EXERCISE TASKS:
- 1) Translate this sentence from the notes on cancer and thrombosis into Spanish: "Extensive screening can identify occult tumors, but this does not improve the survival and can lead to false positive cases."
- 2) From the notes on cancer and thrombosis, output the passage starting at "Cancer and thrombosis are" and ending at "screening is done.", without any changes.
(TEXT SEGMENT)
HC32+33: Primary hemostasis

Cancer and thrombosis

Thrombophlebtis is thrombosis due to infected vessels. Thrombotic events are the second leading cause of death in cancer patients, after death from cancer itself. The Trousseau syndrome describes the presence of thrombosis in relationship to cancer. Fibrin clots may be induced by cancerous processes:

• Cancer has an influence on coagulation → influences thrombosis
• Coagulation may have an influence on how the cancer will develop
• Thrombosis also has an effect on developing cancer.

Risk:

Patients with cancer have an increased risk for developing venous thrombosis:

• Odds ratio: 7
• Incidence: 24/1000/year
• Risk and time since diagnosis of cancer
  • 0-3 months: odds ratio of 54
  • 3-12 months: odds ratio of 14
  • 12-36 months: odds ratio of 4

The Khorana risk score predicts the risk of cancer associated thrombosis. This risk differs per cancer type and patient:

• Site of cancer
  • Very high risk → 2
    • Stomach cancer
    • Pancreas cancer
  • High risk → 1
    • Lung cancer
    • Lymphomas
    • Gynaecological cancer
    • Bladder cancer
    • Testicular cancer
• Prechemotherapy platelet count >350 x 10⁹/L → 1
• Hemoglobin level <10 g/dL or use of red cell growth factors → 1
• Prechemotherapy leukocyte count >11 x 10⁹/L → 1
• Body mass index >35 kg/m²→ 1

These scores can be added to predict the risk:

• >3 → high risk
• 1 or 2 → intermediate risk
• 0 → low risk

Patients with thrombosis also have a risk of developing cancer:

• Idiopathic (unprovoked) venous thrombosis: 10% of patients develop cancer in the next 3 years
  • Unprovoked: thrombosis with no other clear cause
• Provoked venous thrombosis: 1,6% of patients develop cancer in the next 3 years
• Single episode of superficial thrombosis: no clear association with cancer
  • If it returns, there is a connection

Mortality:

Cancer and thrombosis are a very bad combination. Extensive screening can identify occult tumors, but this does not improve the survival and can lead to false positive cases. Therefore, currently just a general screening is done.
(End TEXT SEGMENT)
(SUPPLIED DATA)
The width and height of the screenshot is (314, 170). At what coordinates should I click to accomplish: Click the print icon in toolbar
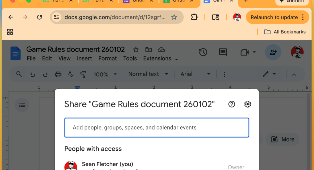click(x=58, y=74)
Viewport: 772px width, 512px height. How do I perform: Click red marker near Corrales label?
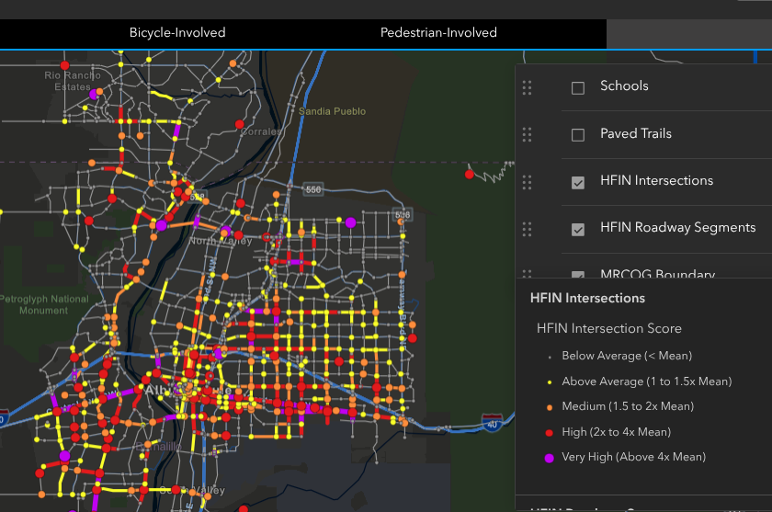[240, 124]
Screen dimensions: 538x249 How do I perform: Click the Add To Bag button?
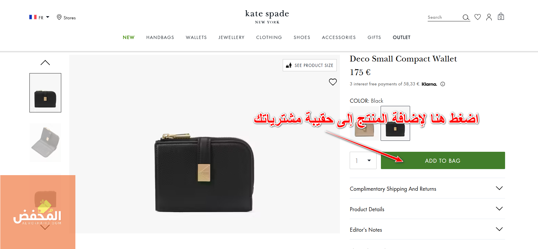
(End SUPPLIED DATA)
SOLUTIONS FOR EACH TASK:
- 1) Un cribado exhaustivo puede identificar tumores ocultos, pero esto no mejora la supervivencia y puede dar lugar a casos de falsos positivos.

- 2)
Cancer and thrombosis are a very bad combination. Extensive screening can identify occult tumors, but this does not improve the survival and can lead to false positive cases. Therefore, currently just a general screening is done.